> [Task to complete]
Put the rows, starting at the first line and ending at the line containing "Flightpath (918, 37)", both included, into a Markdown table with the columns No. and Line. Leave out any blank lines.

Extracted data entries
______

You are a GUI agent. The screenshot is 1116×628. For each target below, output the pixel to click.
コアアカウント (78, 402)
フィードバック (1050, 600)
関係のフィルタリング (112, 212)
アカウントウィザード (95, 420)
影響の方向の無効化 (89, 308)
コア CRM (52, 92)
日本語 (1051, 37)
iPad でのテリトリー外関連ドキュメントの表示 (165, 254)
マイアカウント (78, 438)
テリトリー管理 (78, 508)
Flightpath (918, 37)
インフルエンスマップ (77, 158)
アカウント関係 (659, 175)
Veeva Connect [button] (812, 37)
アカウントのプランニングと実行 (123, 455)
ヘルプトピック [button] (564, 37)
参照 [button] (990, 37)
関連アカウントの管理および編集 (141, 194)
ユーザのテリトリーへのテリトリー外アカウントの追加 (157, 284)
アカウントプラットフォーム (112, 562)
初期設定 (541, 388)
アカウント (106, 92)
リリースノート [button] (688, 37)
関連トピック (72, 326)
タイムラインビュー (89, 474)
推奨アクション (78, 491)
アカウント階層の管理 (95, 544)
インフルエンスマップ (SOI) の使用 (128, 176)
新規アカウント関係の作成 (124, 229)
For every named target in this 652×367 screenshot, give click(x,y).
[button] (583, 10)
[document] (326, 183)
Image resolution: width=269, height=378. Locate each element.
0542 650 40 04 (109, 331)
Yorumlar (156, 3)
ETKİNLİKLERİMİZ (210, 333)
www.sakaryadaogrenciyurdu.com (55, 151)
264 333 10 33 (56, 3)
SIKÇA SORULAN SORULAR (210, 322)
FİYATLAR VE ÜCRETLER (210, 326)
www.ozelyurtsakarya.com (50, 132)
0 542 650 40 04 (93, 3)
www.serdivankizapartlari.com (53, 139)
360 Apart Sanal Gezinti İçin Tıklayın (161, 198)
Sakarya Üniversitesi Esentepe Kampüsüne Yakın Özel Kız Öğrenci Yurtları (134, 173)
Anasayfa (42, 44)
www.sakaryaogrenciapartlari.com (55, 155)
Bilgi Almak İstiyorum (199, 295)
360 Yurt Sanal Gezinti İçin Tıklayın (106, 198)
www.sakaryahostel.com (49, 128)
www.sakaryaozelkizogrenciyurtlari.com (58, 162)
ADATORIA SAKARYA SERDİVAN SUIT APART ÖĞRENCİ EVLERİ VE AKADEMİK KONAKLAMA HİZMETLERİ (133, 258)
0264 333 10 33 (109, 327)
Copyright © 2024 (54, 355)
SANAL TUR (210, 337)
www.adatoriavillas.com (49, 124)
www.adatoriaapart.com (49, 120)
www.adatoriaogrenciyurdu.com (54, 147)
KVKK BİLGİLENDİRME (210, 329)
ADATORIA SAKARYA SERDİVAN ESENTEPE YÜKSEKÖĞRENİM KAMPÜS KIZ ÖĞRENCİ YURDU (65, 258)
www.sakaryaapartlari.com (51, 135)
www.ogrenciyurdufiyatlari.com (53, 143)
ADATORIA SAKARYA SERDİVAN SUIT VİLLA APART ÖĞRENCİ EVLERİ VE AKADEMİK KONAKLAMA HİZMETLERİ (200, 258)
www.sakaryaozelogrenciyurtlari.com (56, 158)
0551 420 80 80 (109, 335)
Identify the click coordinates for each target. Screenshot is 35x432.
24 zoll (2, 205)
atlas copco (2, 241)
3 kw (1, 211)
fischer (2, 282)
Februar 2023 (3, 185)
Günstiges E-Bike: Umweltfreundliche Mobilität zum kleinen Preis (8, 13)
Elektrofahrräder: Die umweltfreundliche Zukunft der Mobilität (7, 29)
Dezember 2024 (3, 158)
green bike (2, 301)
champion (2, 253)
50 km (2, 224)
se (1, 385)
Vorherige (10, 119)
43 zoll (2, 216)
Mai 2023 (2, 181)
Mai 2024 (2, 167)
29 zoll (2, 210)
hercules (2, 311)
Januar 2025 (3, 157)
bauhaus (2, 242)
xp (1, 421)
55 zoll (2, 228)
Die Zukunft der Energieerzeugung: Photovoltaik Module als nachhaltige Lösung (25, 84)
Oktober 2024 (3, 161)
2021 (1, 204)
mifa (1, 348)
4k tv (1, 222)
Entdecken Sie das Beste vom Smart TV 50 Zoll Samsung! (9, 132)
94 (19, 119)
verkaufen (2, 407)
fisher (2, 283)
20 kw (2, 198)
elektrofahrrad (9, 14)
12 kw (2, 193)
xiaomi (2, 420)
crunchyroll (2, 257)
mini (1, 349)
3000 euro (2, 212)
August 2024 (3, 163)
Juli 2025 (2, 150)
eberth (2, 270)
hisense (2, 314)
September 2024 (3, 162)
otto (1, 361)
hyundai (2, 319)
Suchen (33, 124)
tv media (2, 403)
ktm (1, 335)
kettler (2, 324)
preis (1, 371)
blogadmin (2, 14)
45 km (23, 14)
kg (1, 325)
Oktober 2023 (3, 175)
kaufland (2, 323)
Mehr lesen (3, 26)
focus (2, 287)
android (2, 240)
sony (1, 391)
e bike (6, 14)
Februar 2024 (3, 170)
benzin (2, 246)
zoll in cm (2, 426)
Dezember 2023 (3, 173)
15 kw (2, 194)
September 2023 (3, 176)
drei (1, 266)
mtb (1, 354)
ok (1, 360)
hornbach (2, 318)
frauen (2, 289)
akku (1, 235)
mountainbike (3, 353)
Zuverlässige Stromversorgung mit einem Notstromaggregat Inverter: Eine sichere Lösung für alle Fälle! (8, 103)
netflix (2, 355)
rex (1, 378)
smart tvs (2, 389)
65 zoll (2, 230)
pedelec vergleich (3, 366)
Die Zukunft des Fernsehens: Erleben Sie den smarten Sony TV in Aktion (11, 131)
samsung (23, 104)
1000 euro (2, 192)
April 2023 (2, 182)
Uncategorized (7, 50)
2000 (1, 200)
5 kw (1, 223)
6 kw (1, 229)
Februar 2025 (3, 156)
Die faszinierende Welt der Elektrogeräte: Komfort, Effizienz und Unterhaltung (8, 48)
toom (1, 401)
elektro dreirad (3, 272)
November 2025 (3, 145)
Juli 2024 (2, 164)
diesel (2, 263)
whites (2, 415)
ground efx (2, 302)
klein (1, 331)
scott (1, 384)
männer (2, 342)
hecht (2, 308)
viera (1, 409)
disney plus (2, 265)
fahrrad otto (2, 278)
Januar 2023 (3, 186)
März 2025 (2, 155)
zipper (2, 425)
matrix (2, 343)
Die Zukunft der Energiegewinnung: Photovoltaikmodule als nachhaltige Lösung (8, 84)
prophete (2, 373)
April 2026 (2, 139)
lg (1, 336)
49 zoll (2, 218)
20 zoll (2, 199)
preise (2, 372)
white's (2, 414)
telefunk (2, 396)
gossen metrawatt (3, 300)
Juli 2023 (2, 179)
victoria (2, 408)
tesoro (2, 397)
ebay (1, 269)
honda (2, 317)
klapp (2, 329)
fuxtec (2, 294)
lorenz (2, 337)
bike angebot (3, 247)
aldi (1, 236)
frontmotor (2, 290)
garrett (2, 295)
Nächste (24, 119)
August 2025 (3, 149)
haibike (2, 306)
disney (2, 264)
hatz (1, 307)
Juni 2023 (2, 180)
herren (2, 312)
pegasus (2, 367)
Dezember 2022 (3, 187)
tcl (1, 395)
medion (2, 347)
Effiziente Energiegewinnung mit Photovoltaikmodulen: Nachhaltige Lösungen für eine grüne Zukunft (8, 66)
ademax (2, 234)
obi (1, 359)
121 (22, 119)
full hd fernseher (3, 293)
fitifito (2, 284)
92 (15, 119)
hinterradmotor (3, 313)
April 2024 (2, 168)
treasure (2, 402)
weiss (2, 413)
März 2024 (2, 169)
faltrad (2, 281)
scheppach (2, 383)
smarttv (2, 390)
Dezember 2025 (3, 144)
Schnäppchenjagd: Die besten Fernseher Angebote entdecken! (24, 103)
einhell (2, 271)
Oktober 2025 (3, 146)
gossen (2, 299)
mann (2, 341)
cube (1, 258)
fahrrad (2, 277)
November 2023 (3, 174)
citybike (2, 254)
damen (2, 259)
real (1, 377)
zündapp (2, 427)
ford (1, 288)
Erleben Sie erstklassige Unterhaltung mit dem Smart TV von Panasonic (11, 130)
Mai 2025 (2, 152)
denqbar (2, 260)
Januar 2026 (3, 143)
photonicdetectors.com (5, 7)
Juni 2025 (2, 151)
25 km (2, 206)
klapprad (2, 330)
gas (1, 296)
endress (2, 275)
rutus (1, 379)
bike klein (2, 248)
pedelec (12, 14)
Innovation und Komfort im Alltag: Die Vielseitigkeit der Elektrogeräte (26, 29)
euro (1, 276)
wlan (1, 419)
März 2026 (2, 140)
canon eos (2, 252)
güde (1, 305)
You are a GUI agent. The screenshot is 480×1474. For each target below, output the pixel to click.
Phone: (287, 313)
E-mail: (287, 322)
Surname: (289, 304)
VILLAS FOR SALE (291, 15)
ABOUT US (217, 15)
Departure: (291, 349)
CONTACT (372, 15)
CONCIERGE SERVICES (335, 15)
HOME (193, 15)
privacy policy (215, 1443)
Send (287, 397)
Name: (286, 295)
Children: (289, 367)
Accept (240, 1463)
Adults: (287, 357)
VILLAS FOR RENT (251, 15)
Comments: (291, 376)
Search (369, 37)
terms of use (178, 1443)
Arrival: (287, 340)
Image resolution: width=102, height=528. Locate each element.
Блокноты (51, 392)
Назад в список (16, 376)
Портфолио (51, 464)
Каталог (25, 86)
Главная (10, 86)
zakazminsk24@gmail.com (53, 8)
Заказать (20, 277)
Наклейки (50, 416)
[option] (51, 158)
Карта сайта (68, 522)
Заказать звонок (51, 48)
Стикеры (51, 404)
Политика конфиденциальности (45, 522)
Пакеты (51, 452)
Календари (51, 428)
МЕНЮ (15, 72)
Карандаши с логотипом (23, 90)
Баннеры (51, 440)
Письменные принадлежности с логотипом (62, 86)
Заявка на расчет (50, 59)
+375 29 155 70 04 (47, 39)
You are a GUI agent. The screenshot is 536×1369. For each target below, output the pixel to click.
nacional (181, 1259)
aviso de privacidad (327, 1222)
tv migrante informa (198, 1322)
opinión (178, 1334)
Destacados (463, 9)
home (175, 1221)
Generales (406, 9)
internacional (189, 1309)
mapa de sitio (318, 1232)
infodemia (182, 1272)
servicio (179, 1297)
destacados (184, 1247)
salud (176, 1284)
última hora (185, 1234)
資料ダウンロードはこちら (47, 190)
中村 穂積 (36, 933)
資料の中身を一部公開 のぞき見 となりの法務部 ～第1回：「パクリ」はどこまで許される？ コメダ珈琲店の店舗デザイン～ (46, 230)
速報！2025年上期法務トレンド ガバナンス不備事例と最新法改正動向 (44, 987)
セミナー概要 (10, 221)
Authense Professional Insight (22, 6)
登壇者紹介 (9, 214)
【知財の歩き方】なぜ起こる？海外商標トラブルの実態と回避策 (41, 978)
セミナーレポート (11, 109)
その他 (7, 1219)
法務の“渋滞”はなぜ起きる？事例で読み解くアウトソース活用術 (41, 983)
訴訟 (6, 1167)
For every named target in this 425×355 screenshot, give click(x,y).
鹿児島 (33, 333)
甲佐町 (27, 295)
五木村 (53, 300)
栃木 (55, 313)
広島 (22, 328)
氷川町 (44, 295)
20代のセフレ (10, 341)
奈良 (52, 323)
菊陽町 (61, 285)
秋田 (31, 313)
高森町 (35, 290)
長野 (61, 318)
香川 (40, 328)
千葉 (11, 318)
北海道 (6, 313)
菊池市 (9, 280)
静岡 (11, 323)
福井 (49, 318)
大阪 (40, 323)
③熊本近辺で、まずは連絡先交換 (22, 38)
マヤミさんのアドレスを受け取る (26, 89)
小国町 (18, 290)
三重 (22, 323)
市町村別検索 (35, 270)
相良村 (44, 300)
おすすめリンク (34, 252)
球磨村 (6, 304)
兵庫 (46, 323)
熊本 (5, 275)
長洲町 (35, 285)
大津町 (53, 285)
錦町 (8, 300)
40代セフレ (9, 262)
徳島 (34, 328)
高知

______

> [Solution for this exercise]
| No. | Line |
|---|---|
| 1 | You are a GUI agent. The screenshot is 1116×628. For each target below, output the pixel to click. |
| 2 | コアアカウント (78, 402) |
| 3 | フィードバック (1050, 600) |
| 4 | 関係のフィルタリング (112, 212) |
| 5 | アカウントウィザード (95, 420) |
| 6 | 影響の方向の無効化 (89, 308) |
| 7 | コア CRM (52, 92) |
| 8 | 日本語 (1051, 37) |
| 9 | iPad でのテリトリー外関連ドキュメントの表示 (165, 254) |
| 10 | マイアカウント (78, 438) |
| 11 | テリトリー管理 (78, 508) |
| 12 | Flightpath (918, 37) |